* _Set exercise A_: In the essay on putting characters in jeopardy, what crawls onto the path ahead of Pauline?

* _Document text_:
──────────

Jeopardy questions, how to endanger characters

Pauline N Peril flees for her life down a rocky mountain path. To her left and right are pits of deadly red hot lava. Behind her are the minions of the evil Count von Cloakenstache. Pauline has discovered the count’s evil plans of evil, and is desperate to deliver them to the rebellion before it is too late. The count’s minions are gaining, but Pauline pushes on, since she knows if she is caught a grim, grizzly and gruesome fate awaits her at the count’s hands. Suddenly, a blood curdling snarl hisses from one of the terrible chasms and something scaly crawls onto the path ahead of her, Oh no! It’s the dreadful dragon of increased tension!

At this point, the question you would probably ask; at least once you’d got over the total ridiculousness of the above scenario, is: “How is Pauline going to get out of that?”.

You might ponder various solutions, maybe Pauline will turn and fight, using the narrowness of the path to her advantage, maybe she will try to lead the dragon to the minions, thus solving two problems with one swallow, maybe Pauline has compatriots on the way who will arrive in the nick of time, or maybe she will be captured by the count, but will be able to escape or turn the tables on him later.

Generally, when a character is put in jeopardy, when they are in some sort of (usually physical) danger, we assume that they are going to get out of it. The jeopardy might of course change the course of the story, or the development of the character, however, we usually expect that the character will escape without suffering any permanent harm. Thus the question uppermost in our minds when confronted with Pauline’s plight is: “How will she get out of that?”.

Suppose however, that the above scenario occurred in a book where one or more main characters had already met untimely ends. At that point, when there is a distinct possibility that Pauline could end up being munched by the dragon or killed by the count or his minions, then, we’re likely to be wondering not only “how will Pauline get out of that?”, but whether she will do so at all.

These are to my mind, the two most perfect states for a reader to be in, since in both questions of “how”, and “whether”, there is a huge amount of ambiguity, and thus a huge amount of interest in seeing what will happen. We don’t know how long the jeopardy will continue, we don’t know what resources the character might find, or what help might be available, and there is nothing like trying to find out what we don’t know (especially when it comes to danger), to get those tenterhooks well and truly planted and keep us reading.

──────────

* _Record set_:
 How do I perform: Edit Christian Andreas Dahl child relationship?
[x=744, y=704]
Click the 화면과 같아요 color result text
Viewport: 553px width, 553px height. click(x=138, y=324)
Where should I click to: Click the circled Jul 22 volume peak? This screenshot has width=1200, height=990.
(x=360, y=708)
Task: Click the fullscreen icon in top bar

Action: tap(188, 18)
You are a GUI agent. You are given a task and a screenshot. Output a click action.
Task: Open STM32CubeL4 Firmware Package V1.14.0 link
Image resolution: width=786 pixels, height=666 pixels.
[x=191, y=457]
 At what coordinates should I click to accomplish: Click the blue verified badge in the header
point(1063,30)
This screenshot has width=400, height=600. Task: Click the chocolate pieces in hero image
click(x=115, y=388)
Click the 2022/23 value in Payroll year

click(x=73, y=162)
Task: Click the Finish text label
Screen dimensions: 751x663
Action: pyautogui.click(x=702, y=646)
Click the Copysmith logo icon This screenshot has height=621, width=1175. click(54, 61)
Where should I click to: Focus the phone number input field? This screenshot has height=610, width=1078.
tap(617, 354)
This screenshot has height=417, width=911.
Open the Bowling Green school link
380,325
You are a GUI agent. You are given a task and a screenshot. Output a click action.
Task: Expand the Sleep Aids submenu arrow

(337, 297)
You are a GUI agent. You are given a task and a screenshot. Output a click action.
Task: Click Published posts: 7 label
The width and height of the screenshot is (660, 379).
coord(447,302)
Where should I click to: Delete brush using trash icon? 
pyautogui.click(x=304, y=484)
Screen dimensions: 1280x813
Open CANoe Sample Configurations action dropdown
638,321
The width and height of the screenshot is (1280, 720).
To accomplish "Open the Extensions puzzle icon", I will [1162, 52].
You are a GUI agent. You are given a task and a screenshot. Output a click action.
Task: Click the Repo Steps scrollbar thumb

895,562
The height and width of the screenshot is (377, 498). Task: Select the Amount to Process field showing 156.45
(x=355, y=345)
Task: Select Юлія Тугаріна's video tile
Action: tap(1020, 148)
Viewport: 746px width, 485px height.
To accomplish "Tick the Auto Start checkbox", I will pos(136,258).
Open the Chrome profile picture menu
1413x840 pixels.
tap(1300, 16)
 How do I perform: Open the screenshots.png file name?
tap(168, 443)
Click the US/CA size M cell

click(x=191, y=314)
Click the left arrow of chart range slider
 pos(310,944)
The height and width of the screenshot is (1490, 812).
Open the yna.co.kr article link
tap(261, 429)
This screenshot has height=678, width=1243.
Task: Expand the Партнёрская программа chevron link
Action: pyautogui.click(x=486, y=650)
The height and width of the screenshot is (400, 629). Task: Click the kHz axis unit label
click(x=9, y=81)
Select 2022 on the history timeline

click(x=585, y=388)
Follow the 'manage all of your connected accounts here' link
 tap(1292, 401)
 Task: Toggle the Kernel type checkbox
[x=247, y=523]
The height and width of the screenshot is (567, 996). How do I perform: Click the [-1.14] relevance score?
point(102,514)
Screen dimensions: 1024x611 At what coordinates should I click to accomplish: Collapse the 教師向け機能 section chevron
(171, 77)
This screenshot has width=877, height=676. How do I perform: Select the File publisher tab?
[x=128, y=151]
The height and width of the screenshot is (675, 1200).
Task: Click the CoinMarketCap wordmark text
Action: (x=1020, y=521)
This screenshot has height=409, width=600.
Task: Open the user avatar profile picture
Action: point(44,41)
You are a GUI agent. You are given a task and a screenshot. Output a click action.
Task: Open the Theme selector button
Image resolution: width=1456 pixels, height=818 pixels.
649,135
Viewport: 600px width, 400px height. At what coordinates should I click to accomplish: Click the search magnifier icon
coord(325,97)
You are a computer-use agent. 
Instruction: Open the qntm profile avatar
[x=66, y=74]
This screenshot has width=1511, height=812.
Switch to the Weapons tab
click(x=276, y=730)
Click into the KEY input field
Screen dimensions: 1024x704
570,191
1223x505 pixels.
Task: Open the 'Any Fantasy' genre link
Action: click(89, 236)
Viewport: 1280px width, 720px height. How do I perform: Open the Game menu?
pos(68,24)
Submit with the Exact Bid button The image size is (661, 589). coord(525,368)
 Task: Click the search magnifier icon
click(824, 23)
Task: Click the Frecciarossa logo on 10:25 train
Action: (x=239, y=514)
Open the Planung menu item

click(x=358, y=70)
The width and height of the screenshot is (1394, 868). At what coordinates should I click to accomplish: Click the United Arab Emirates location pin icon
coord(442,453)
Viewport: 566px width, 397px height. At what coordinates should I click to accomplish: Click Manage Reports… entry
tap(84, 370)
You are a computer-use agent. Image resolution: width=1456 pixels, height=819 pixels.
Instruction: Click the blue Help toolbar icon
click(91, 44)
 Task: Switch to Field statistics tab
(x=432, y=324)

──────────

* _Set exercise B_: Write out again, line for line, the part of the records that starts with the line containing "Click the US/CA size M cell" and ends with the line containing "Action: point(44,41)", including both of those lines.

* _Exercise answer A_: A dragon, which the text calls "the dreadful dragon of increased tension."

* _Exercise answer B_:
Click the US/CA size M cell

click(x=191, y=314)
Click the left arrow of chart range slider
 pos(310,944)
The height and width of the screenshot is (1490, 812).
Open the yna.co.kr article link
tap(261, 429)
This screenshot has height=678, width=1243.
Task: Expand the Партнёрская программа chevron link
Action: pyautogui.click(x=486, y=650)
The height and width of the screenshot is (400, 629). Task: Click the kHz axis unit label
click(x=9, y=81)
Select 2022 on the history timeline

click(x=585, y=388)
Follow the 'manage all of your connected accounts here' link
 tap(1292, 401)
 Task: Toggle the Kernel type checkbox
[x=247, y=523]
The height and width of the screenshot is (567, 996). How do I perform: Click the [-1.14] relevance score?
point(102,514)
Screen dimensions: 1024x611 At what coordinates should I click to accomplish: Collapse the 教師向け機能 section chevron
(171, 77)
This screenshot has width=877, height=676. How do I perform: Select the File publisher tab?
[x=128, y=151]
The height and width of the screenshot is (675, 1200).
Task: Click the CoinMarketCap wordmark text
Action: (x=1020, y=521)
This screenshot has height=409, width=600.
Task: Open the user avatar profile picture
Action: point(44,41)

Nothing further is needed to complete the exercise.